According to NBS monthly report released and monitored by The Hope, it explained that the increase was 0.86 percent points higher than the 14.89 percent recorded in November 2020 for a country still struggling to cope with its economy.
“This rise in the food index was caused by increases in prices of bread and cereals, potatoes, yam and other tubers, meat, fruits, vegetable, fish and oils and fats.”
The highest increases were recorded in prices of passenger transport by air, medical services, hospital services, shoes and other footwear, and passenger transport by road, among others, according to the NBS.
According to an Economist at the department of Economics, Ado Ekiti University, Dr. Timothy Awe, said the inflationary pressures were coming particularly from volatile food items.
“We must recognise that the disruption we have had in the northern part of the country in terms of food production has a direct impact on food inflation.
“We should expect these pressures to continue in the next couple of months. We should expect that the price of diesel will further increase because crude oil price has moved up and exchange rate has also increased.”
Also an Akure based Economist, Elder Fessy Olabode noted that the inflation rate for December was increased by the lingering effects of border closure, increase in Value Added Tax, electricity tariffs and the pump price of fuel.
He said, “Insecurity may have also accounted for why the food inflation was high in some states especially from the north. The rate of increase in urban inflation gives cause for worry. This may not be unconnected with the rise in rural-urban migration.
“Given that food inflation remains the major challenge, the inflation rate is expected to moderate this year following the intensification of the Central Bank of Nigeria’s interventions in agriculture and improvements in forex supply, the implementation of the 2021 agriculture budget and transport infrastructure, border reopening as well as improvements in security.
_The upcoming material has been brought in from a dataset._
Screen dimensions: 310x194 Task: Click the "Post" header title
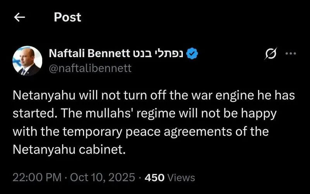coord(67,17)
“It is important that the relevant agencies of government plans ahead to tackle flooding issues which is detrimental to the farming season,” he said.
They noted that people disposable income had been negatively affected by the hike in electricity tariffs, increase in oil prices, general reductions in subsidies and improved tax mobilisation.
“The continued pressure in the food basket is reflective of the impact of the underwhelming harvest season, persistent security challenges in the food-producing regions, and festive induced demand which further widened the demand-supply imbalance,” they stated.